Dealing With Disease

LTW's late-night series has another edgy success with 'The Baltimore Waltz'

OK, so you sit down at Paula Vogel's The Baltimore Waltz knowing only that it's a play about a brother and sister rampaging through Europe while one of them dies from a mysterious disease.

In the second scene, you find out that the brother is gay (he's a San Francisco children's librarian just given the pink slip, so he's maliciously having his little innocents cut out and wear pink triangles, just like he does). "Oh, no," you think, "not another AIDS play." But then it turns out that it's his straight sister who's been diagnosed with the disease. "Thank god," you think, "not another AIDS play." And then you find out that she's succumbing to Acquired Toilet Disease, which afflicts a very small segment of the population--unmarried elementary-school teachers--and is transmitted via toilet seats. "All right," you think, "at least it's not another damned earnest AIDS play."

Vogel has, in fact, denied that The Baltimore Waltz is an AIDS play; she describes it as "a play about processing grief," and her act of processing grief involves a surprising amount of comedy and a small bit of joy.

If you're not tipped off that something is screwy here when the sister, Anna, learns the name and nature of her illness, you've got to realize something demented is going on when her brother, Carl, seeking alternative therapies, calls his old friend in Vienna, a guy named Harry Lime. And if that fails to make you think of a certain 1949 Graham Greene movie about the postwar black-market drug trade, the program refers to the actor playing Harry Lime and several other characters as The Third Man. Somebody cue the zither. Vogel's going to treat this illness with a heady pop-culture cocktail.

Some of what Vogel pours from her shaker is pretty subtle; toward the end, the siblings consult an Austrian doctor whose name translates as "death rattle." Some ingredients are more recognizable, like Anna's promiscuity (compensating for 30 years of being a dull, good girl) reflecting society's assumption that AIDS was a problem exclusively for gay men who rut like rabbits. Speaking of rabbits, there's also a stuffed bunny in Carl's possession that signifies the comfort as well as the shame of Carl's sexual orientation, and it's employed with maximum silliness.

But some elements of Vogel's play are way too heavy-handed. The anger and bitterness of scenes targeting indifferent doctors and evasive bureaucracies make the script seem terribly dated. Vogel started writing this after her own brother Carl died of AIDS in 1988, and the play premiered in 1992; now that the government and medical professionals take AIDS more seriously, and better treatments have been developed, people with little memory of the Reagan-Bush I years may wonder what all Vogel's fuss is about.

Still, Vogel deploys most of her absurdities with enough finesse that the play's climax can be terribly moving, as the tragedy emerges from comedy and then possibly settles into an expression of enduring love. Not to mention that there's plenty of room for argument over whose nightmare this really is.

Live Theatre Workshop is presenting The Baltimore Waltz in its Etcetera series, 10:30 p.m. shows for thinking night owls. I still wish LTW would do this on the mainstage, when more people would be inclined to see it, but at least the company has the guts to mount this sort of thing at all.

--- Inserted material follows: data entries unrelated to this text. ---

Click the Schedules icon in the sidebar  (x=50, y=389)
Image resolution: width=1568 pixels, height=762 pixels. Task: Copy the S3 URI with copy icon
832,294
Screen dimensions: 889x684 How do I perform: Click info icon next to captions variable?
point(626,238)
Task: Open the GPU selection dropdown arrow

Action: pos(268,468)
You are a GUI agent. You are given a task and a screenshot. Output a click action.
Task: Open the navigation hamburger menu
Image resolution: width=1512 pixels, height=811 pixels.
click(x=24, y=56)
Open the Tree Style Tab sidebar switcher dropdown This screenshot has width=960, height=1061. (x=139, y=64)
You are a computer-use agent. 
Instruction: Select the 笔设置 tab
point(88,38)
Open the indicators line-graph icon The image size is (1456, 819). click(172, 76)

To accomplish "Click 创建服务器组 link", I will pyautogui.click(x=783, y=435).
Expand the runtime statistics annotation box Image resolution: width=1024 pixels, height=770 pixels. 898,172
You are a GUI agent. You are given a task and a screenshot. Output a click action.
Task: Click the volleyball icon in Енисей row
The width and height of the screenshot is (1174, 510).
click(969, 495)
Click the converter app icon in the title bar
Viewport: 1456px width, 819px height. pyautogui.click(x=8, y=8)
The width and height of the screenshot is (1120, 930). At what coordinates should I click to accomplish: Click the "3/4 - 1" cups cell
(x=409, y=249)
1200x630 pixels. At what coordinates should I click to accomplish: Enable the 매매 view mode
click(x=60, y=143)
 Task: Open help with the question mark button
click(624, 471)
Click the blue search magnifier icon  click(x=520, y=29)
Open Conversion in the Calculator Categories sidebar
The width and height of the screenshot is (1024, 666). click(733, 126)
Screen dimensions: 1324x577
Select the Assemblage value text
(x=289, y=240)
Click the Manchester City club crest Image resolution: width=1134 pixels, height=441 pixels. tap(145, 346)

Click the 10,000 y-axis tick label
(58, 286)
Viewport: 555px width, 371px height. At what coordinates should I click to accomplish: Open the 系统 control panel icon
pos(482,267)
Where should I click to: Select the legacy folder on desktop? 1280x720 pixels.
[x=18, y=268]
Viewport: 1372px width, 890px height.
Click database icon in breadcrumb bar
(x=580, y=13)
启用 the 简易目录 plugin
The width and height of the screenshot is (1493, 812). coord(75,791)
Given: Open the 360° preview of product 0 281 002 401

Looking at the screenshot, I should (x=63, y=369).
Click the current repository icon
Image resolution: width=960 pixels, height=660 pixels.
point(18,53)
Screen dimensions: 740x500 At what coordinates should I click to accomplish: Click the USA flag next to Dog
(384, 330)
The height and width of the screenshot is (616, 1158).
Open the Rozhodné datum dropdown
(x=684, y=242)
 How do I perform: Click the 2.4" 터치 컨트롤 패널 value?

Beyond the value of the play's subject matter and style, it's especially sad that the production's three fine actors, directed by Adam-Adolfo, won't be seen by bigger audiences.

Jodi Rankin plays Anna, Vogel's stand-in. Rankin is always very good with characters who seem to be getting their lines from Martian prompters speaking to her through the fillings in her teeth, and there's plenty of that sort of thing going on with Anna. But Rankin also makes Anna's low-key moments believable; some of the most touching moments here are when she or Christopher Johnson as Carl are simply soft-spoken and vulnerable, but not maudlin.

Johnson is really in his element, and he throws himself into the role without going over the top; compared to Anna, he's the normal character here. Still, "normal" is relative; it's delightful to see the relish with which Johnson's Carl corrupts the children of San Francisco, though not in the way you think.

Eric Anson has the exhibitionist role of The Third Man, slipping from one character to another, sometimes in the space of a single sentence. I wish his Orson Welles impersonation were a bit sharper, but his Dr. Strangelove routine is pretty funny.

All three actors could benefit from a few sessions with a French and German coach, but otherwise the production makes good use of limited resources.

In The Third Man, the hero declares his intention to get to the bottom of things, but another character warns him, "Death's at the bottom of everything. ... Leave death to the professionals." Paula Vogel, in writing her farewell to and celebration of her lost brother, gives death a professional treatment, and so does LTW.